● Problem requirements: Would you retype, word for word, the line with "Open the 币 currency tab" and every line after it through the end of the records below?

#### Extracted material

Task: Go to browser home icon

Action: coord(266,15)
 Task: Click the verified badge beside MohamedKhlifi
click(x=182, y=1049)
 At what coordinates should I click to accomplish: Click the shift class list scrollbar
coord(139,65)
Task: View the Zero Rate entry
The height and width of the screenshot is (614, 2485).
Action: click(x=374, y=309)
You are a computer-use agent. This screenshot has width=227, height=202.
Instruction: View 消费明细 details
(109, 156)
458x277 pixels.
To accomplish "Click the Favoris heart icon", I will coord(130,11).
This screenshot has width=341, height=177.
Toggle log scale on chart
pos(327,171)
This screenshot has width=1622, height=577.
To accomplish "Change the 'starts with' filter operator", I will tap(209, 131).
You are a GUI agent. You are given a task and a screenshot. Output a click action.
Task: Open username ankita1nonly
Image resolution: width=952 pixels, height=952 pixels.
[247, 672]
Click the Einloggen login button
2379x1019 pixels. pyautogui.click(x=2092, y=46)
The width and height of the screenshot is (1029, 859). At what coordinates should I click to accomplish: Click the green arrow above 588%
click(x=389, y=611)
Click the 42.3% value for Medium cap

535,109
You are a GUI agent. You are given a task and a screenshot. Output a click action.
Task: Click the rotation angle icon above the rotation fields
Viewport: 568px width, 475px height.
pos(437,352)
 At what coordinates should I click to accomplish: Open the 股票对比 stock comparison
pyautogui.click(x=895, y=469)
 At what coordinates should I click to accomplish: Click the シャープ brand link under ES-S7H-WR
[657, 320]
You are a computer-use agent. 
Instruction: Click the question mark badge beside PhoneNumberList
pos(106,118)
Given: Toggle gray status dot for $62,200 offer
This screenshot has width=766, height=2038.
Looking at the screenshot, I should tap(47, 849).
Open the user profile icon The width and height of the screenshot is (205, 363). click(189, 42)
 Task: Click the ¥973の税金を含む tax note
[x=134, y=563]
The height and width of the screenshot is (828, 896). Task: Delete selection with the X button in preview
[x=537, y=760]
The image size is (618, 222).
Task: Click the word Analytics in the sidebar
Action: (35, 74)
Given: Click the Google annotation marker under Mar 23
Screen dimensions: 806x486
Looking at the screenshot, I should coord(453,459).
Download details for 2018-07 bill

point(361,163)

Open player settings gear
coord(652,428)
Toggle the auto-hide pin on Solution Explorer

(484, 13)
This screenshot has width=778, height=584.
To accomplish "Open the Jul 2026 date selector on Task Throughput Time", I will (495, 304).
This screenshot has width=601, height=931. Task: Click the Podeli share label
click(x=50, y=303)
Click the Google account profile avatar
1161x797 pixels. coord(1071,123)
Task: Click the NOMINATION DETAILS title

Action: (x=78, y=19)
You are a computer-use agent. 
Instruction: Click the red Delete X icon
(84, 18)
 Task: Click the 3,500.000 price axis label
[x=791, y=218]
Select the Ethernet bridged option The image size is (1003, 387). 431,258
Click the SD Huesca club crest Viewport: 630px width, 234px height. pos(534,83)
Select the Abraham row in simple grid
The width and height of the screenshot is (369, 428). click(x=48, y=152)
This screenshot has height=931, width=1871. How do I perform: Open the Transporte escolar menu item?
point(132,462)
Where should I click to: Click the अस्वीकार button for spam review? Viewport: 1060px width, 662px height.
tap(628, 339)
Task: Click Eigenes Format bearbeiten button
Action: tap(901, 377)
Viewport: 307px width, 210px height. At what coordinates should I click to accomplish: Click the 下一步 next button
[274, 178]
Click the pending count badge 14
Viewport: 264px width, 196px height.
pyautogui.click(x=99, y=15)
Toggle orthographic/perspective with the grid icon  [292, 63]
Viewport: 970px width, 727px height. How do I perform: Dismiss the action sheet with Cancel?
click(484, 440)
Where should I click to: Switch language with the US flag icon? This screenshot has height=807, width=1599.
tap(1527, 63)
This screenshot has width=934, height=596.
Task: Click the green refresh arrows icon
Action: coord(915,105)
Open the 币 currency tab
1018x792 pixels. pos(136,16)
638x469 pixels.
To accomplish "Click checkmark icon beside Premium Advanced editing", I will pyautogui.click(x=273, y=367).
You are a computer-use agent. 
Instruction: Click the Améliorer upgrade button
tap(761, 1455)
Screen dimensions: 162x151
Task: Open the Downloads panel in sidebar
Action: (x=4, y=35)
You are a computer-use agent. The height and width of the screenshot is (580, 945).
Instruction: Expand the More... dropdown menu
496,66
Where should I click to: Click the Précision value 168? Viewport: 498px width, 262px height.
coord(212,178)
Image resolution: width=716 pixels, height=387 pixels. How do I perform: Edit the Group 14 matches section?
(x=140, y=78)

########

● The completed task:
Open the 币 currency tab
1018x792 pixels. pos(136,16)
638x469 pixels.
To accomplish "Click checkmark icon beside Premium Advanced editing", I will pyautogui.click(x=273, y=367).
You are a computer-use agent. 
Instruction: Click the Améliorer upgrade button
tap(761, 1455)
Screen dimensions: 162x151
Task: Open the Downloads panel in sidebar
Action: (x=4, y=35)
You are a computer-use agent. The height and width of the screenshot is (580, 945).
Instruction: Expand the More... dropdown menu
496,66
Where should I click to: Click the Précision value 168? Viewport: 498px width, 262px height.
coord(212,178)
Image resolution: width=716 pixels, height=387 pixels. How do I perform: Edit the Group 14 matches section?
(x=140, y=78)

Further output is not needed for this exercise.